Today I got the answer, which was… no answer

I have some stories from the last few months of chemotherapy. I intend to tell them here someday. Maybe even soon. That first day I learned what “Red Man Syndrome” is. It’s pretty rare, apparently. I have marks on my skin, slowly fading, that are echoes of the burns inflicted on my veins. I have thoughts, now, about hospital food.

But today was, I thought, the beginning of the next chapter. I sat down with my oncologist to discuss life after chemo. I expected he would schedule another scan to measure the success of the drugs, as well as a shift in regimen to fit my current circumstances. Instead what I got was much less… page-turny.

There is one number I live and die by, and that’s PSA. That number is very low now, and apparently as long as it stays low, I’m just coasting. I will never not have cancer. Remission is not to be hoped for. But if that one number stays low, then I may have a chance to die from something else instead, preferably a long time from now.

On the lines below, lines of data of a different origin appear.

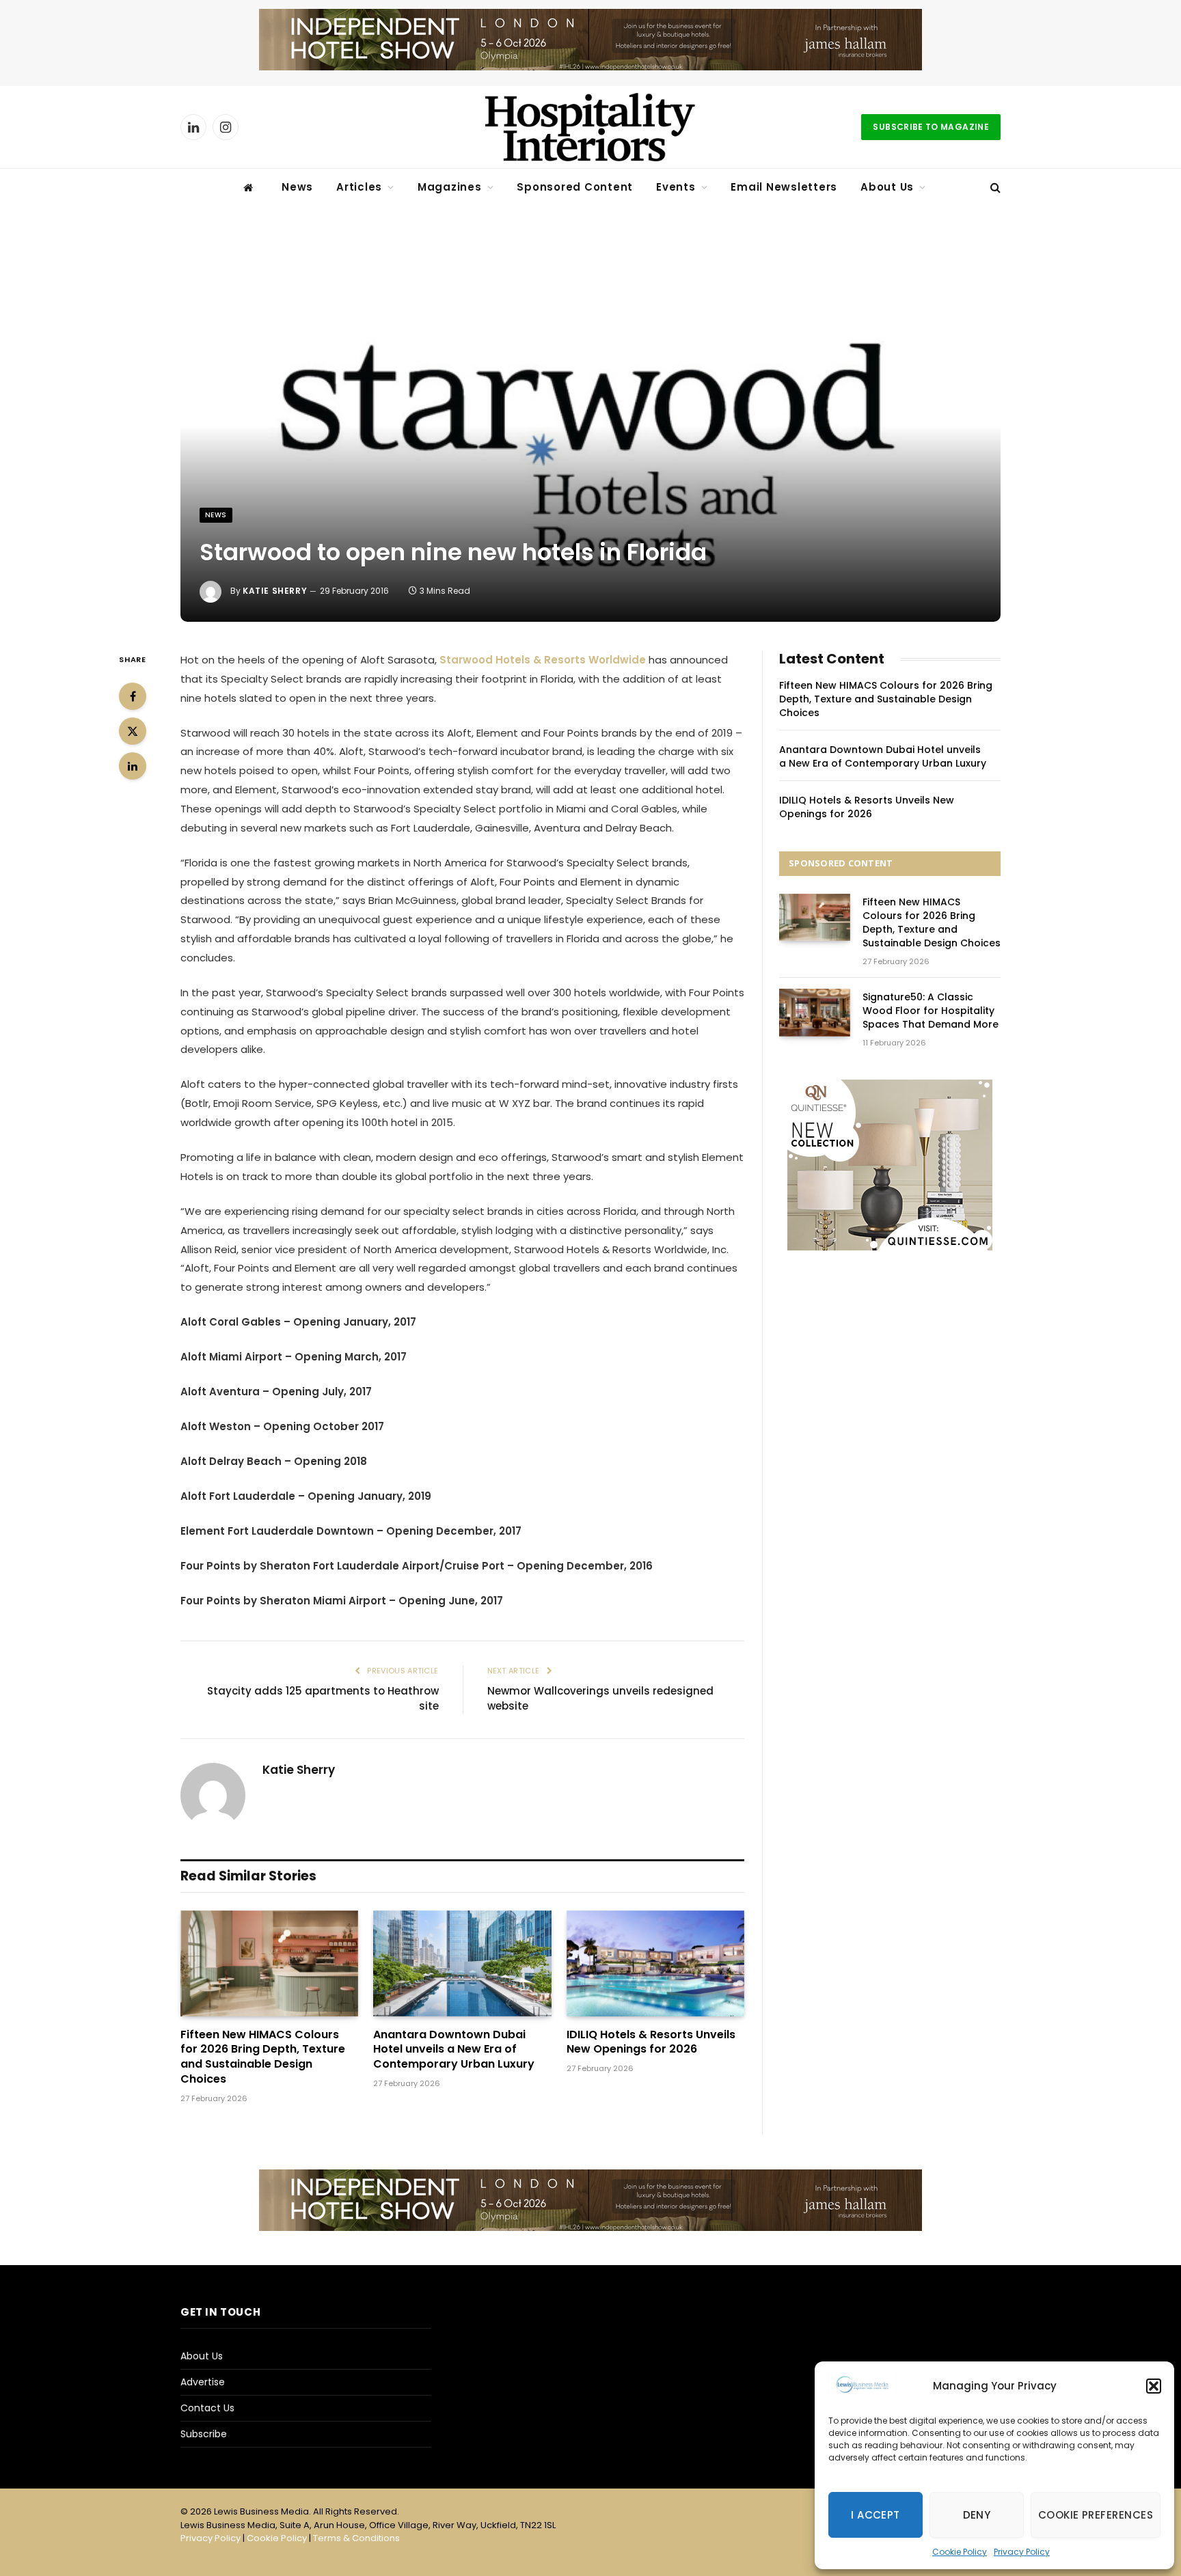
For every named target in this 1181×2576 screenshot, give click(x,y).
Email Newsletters (784, 187)
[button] (1153, 2386)
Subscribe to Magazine (931, 127)
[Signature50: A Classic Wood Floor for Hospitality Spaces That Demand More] (814, 1012)
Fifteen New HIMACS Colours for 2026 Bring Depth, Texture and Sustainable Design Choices (262, 2057)
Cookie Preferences (1095, 2515)
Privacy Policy (1022, 2552)
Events (676, 187)
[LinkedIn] (132, 766)
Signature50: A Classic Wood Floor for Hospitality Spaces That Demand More (931, 1010)
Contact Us (207, 2408)
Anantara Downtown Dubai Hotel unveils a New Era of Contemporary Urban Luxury (453, 2049)
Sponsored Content (575, 187)
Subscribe (203, 2434)
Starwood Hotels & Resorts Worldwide (542, 660)
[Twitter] (132, 731)
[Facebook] (132, 696)
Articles (359, 187)
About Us (887, 187)
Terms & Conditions (356, 2538)
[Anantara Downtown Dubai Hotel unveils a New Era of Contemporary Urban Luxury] (462, 1963)
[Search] (994, 187)
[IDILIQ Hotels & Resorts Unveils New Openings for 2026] (655, 1963)
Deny (977, 2515)
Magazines (450, 187)
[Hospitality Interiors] (590, 127)
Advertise (202, 2382)
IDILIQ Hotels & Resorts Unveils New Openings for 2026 (651, 2042)
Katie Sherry (275, 591)
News (297, 187)
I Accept (875, 2515)
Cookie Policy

I was expecting today to hear “Here’s our plan of action!” and instead I heard, “there will be no action for the foreseeable future.” That’s actually a GOOD THING (I keep telling myself). Much better than “shit, I guess we better try something else.” On the other hand, the fact that there will be no full-body scan recognizes that even though we know there is cancer all over the place, exactly where doesn’t matter. That information is not actionable.

The number, PSA, will be measured every month for at least the next year, when I go in for my bone-strengthening goo (the goo slows the spread of cancer in the bones, as well as shoring up damage from the chemo). After that, the measurement might be quarterly.

It’s going to be very difficult for me to not obsess over the number (the measurement on the blood sample taken this morning STILL ISN’T IN YET), but perhaps it will be even harder for the Official Sweetie of Muddled Ramblings and Half-Baked Ideas. The number will be good until it isn’t, and we can drive ourselves crazy anticipating that ominous measurement, or we can just get used to the fact I have cancer and always will. The barbarians are in the forest, and it is only a matter of time until they rush the gate again. All we can do is watch closely and be prepared for when that happens.

The chemicals I ingest each day are getting nicknames: “Abbies” and whatnot. This is my life now, being gently awoken each morning by Official Sweetie to take my Abbies while my stomach is empty. Filling the pill planner each week (more about that later). Going to work like nothing ever happened. Maybe even writing again. Who knows?